豪雪の影響は大きくて、3日連続休校になったり、道は細くなって車もスタックして渋滞が起こったり、普段どおりの生活はできない日々が続いている。雪すかし、雪おろしのしすぎで身体もオーバーヒートしたのだろう、情けないことにぼくもダウン。妻が食事の準備を肩代わりしてくれたけど、彼女もインフルBであることが判明。老々介護による共倒れみたいになっている。3人の子どもたちが元気ハツラツなのは救い。

妻がふと、「東京ってさ、こうして私たちが雪すかししている間も自分たちのために時間を使って、仕事進めたりしているかとおもうと、そりゃ差をつけられるよね。」とポロっとつぶやく。なるほど、雪国って生産性が低くなるハンデキャップをもっているのか。雪のおかげで多くの店は客足が遠のくし、除雪車JAFくらいしか潤っていない。一方で、駒大苫小牧や星稜がそれぞれ野球の、サッカーの全国屈指の名門校になったように、雪国でもハンデを乗り越えて強くなった例もあるぞ。

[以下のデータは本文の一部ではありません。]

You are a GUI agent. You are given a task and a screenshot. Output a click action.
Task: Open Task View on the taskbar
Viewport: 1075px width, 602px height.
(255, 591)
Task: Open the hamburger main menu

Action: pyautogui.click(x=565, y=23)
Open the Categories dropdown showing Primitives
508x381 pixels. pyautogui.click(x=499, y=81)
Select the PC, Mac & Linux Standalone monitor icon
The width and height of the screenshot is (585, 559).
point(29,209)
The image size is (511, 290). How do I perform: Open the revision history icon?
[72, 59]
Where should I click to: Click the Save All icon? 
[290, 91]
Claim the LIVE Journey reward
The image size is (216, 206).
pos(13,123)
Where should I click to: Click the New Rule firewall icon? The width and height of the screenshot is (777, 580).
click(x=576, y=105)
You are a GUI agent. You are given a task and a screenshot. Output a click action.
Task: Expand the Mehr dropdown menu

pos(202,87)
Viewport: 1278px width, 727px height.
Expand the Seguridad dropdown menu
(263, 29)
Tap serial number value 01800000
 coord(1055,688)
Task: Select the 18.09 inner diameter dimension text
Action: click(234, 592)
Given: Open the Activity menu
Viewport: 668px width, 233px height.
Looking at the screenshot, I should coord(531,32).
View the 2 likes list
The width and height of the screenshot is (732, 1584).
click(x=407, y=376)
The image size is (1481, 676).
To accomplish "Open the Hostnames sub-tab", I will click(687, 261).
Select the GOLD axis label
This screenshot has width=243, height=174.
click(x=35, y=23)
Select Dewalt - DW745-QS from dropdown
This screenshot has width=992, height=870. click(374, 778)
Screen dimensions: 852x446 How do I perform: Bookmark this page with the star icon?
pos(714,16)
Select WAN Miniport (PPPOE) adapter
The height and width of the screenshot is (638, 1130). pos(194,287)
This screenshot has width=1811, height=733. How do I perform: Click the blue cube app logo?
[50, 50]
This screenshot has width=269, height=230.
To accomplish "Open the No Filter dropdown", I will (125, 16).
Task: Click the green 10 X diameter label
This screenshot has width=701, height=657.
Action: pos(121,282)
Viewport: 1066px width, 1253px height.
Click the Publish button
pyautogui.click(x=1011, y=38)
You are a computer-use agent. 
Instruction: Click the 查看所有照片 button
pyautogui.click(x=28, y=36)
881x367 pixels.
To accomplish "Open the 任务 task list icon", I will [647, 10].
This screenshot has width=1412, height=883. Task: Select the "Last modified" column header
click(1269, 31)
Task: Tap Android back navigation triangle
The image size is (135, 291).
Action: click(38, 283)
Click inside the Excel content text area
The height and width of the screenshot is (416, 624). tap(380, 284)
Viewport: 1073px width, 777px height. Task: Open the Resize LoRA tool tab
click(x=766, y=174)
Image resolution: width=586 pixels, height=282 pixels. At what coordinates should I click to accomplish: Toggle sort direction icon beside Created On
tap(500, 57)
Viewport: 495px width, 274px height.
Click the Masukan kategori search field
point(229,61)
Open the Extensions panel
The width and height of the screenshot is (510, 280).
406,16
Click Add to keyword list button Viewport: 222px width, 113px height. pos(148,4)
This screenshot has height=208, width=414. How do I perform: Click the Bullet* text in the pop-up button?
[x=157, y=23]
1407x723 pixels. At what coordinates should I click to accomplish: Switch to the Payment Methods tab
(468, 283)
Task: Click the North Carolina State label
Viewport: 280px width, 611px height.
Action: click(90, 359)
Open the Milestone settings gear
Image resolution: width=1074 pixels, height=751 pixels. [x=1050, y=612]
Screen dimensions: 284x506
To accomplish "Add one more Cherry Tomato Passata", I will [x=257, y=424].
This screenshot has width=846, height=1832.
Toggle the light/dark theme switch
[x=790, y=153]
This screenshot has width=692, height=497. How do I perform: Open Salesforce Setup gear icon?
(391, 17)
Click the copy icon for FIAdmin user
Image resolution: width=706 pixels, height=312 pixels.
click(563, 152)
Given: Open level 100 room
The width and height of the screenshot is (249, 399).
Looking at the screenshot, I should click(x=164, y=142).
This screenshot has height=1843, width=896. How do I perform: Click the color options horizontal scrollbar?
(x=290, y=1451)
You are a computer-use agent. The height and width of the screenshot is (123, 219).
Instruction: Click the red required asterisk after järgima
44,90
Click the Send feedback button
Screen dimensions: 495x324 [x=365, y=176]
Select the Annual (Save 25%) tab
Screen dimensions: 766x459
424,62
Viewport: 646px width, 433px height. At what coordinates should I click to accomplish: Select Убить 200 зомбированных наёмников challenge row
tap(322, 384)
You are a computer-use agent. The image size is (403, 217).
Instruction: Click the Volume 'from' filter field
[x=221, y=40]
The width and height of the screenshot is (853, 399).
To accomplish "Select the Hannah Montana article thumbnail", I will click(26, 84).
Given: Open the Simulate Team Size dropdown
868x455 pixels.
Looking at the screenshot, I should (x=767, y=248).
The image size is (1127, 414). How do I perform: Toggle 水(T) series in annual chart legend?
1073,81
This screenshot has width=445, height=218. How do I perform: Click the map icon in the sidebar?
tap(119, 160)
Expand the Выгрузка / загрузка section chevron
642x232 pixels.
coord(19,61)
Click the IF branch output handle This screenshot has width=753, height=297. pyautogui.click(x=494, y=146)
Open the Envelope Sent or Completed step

ポジティブにとらえていけば道は拓けるものなのだろう。幸い、ぼくら夫婦は雪すかしは嫌いじゃない。あのモクモクと身体を動かす時間にいろいろ頭がスッキリする。仕事が効率的になって、はかどることにもつながる側面もある気がする。

豪雪つづく

大雪で小学校は3日連続休校。保育園も先生が少ないので休み推奨ということで、子どもたち3人と家ですごす。いつもの家事に食事の準備に加えて雪すかしもあって、3人の面倒をみるのはまだまだ大変だ。ずっとファミレスのホールスタッフでテープルのボタンを押され続け対応しているかんじ。各種ご要望にお応えする。チェスしたいだの次は将棋だの、アナ雪みたいだの、喉乾いただの、トイレだの。お客様は待ってくれない、そして細かい。全てを自分ではできないから必ず手がかかる。

昼食は鮭を焼いてご飯に混ぜておむすびにする。加えてめった汁をつくるけど、温めるのにいいめった汁はだれもすすろうとしない。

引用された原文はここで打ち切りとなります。